De Montarville, à peine capable de maîtriser davantage sa colère, fit un pas vers elle, et la profonde indignation peinte sur sa figure fit tout à coup cesser l’étonnante volubilité de la virago.

Intimidée, mais non vaincue, elle tourna un regard malin sur sa belle-fille, et s’écria d’un ton sarcastique :

— Ah ! mademoiselle Rose, j’ai donc trouvé à la fin la raison secrète pour laquelle vous avez refusé tous vos humbles prétendants. Quand on a un beau monsieur de la ville sur lequel on compte, on ne peut pas regarder d’un bon œil de pauvres habitants ignorants. Mais prends garde, ma belle, que ta délicate figure de poupée ne t’apporte plus de trouble que de bien.

Ce reproche poussa à bout la patience de Gustave, et avant qu’elle eût fini sa tirade, il la saisit de sa main de fer et la porta jusqu’à la porte du tambour, au travers de laquelle il la poussa sans cérémonie, avec une rapidité et une facilité que l’indignation seule pouvait lui donner, car madame Lauzon n’avait ni la taille ni le poids d’une sylphide. Frappée d’une crainte salutaire, car, se disait-elle, puisqu’il a porté la main sur moi, jusqu’où ne peut pas le pousser sa colère ? et croyant trouver une vengeance plus sûre et plus cruelle qu’en recommençant la dispute, elle saisit un grand châle accroché près de la porte, et s’en couvrant, elle se précipita dans la direction du manoir, afin d’y raconter ses chagrins.

De Montarville ne se trouva pas plus tôt seul avec Rose, que se tournant vers la jeune fille, toute tremblante et toute agitée, qui sanglotait sur son siège, il lui dit d’une voix remplie d’une profonde et tendre sympathie : — Oh ! ma pauvre et gentille enfant, quelle triste vie vous menez ici ! Pouvez-vous, voulez-vous supporter plus longtemps de tels tourments ?

Encore trop émue, elle ne fit aucune réponse, tandis qu’il pensait intérieurement, avec un pénible serrement de cœur, que le seul moyen qu’avait la jeune fille d’échapper à sa triste situation était d’épouser l’un des grossiers prétendants qui recherchaient sa main. La pensée fut terrible, le combat intérieur fut effroyable ; mais avec un suprême effort, se ravisant tout à coup, il s’écria avec passion :

— Rose, vous si belle et si accomplie, oh ! non, vous n’êtes pas faite pour une telle destinée ! Espérez, ayez confiance en moi, et mon amour vous protégera maintenant et toujours contre les peines et les chagrins de la vie !

Étonnée au delà de toute expression, la jeune fille se leva soudainement, repoussa de Montarville avec fermeté, mais en pâlissant.

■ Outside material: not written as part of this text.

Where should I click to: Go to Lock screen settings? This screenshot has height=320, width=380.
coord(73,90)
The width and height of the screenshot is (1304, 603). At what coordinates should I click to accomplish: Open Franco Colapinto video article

De Montarville, cependant, saisissant sa petite main, continua avec la même tendresse passionnée :

— Oui, vous m’écouterez et personne ne viendra nous interrompre. Je vous emmènerai avec moi dans la belle France, n’importe où, pourvu que vous soyez uniquement à moi. Parlez, ma bien-aimée, n’en sera-t-il pas ainsi ?

Mais Rose avait maintenant retrouvé sa voix, et d’un ton d’angoisse mêlé de reproche, elle murmura :

— Qu’ai-je fait, M. de Montarville, pour m’outrager et m’insulter de cette manière ? Ah ! je n’attendais pas cela de vous !

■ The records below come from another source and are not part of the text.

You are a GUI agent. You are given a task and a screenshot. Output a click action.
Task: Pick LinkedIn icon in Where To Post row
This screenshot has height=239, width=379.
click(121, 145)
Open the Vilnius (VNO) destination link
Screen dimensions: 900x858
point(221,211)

— Outrage ! insulte !… répéta-t-il avec étonnement ; mais aussitôt, comprenant ce qu’elle voulait dire, il murmura, de sa voix la plus douce :

— Ah ! pensez-vous, Rose, que je pourrais chercher à faire injure, ou à causer du chagrin ou de la honte à une personne que j’aime tant ? Ah ! non ; vous m’êtes trop chère, et je vous demande d’être mon épouse aimée et honorée, unie à moi devant Dieu et devant les hommes.

La jeune fille leva ses grands yeux noirs, et les tint pendant un instant fixés sur le jeune homme, comme pour lire jusque dans son âme ; mais l’expression de franchise et de noblesse répandue sur toute la physionomie de Gustave, fit comprendre à Rose qu’il n’y avait là ni tromperie, ni moquerie ; et alors, baissant son regard, pendant qu’une vive rougeur colorait sa figure auparavant blanche comme le marbre, elle reprit :

— Ah ! vous ne devriez pas me parler ainsi. N’êtes-vous pas le fiancé de la bonne et noble demoiselle de Villerai ?

— Oh ! ne me parlez pas d’elle, Rose ! reprit-il avec force. Je ne l’ai pas recherchée, je ne l’ai pas choisie pour être ma femme. Nous avons été fiancés l’un à l’autre à notre insu pendant notre enfance ; faut-il qu’un caprice de nos parents soit la cause de notre malheur pendant tout le cours de notre vie ?

— Mais vous ne pourriez faire à une vertueuse et noble dame l’affront de l’abandonner pour une misérable paysanne comme moi, reprit-elle à voix basse.

— Elle ne s’occupe pas de moi, Rose, elle a remis indéfiniment notre mariage, lorsque mon cœur était assez libre pour me permettre de l’épouser.

— Mais elle ne vous a jamais refusé, M. de Montarville, et jusqu’à ce qu’elle le fasse, votre engagement mutuel est aussi sacré que peut le rendre la parole d’un gentilhomme.

— Oh ! vous me rendez fou, Rose, avec vos raisonnements froids et cruels ! Vous ne savez pas combien je vous aime, combien je vous estime. Depuis le premier moment où mon regard s’est fixé sur vous au manoir, vous avez rempli mon cœur. J’ai combattu énormément, avec l’énergie du désespoir, pour bannir votre pensée du lieu que vous aviez gagné, sans aucun effort, sans aucun désir de votre part ; mais en vain, Rose, c’est la destinée qui le veut ! Il faut que vous soyez à moi, et vous serez à moi ! Je sais que vous m’aimez, vous aussi. Autrement vos lèvres ne trembleraient pas ainsi, votre teint ne serait pas aussi mobile. Répondez-moi, n’est-ce pas vrai ?

— Oui, je vous aime vraiment trop, noble et généreux M. de Montarville, reprit doucement la jeune fille, pour vous permettre de vous précipiter ainsi dans une démarche qui ferait votre malheur. Ah ! l’ivresse d’un moment de bonheur serait amèrement expiée par toute une vie de regrets !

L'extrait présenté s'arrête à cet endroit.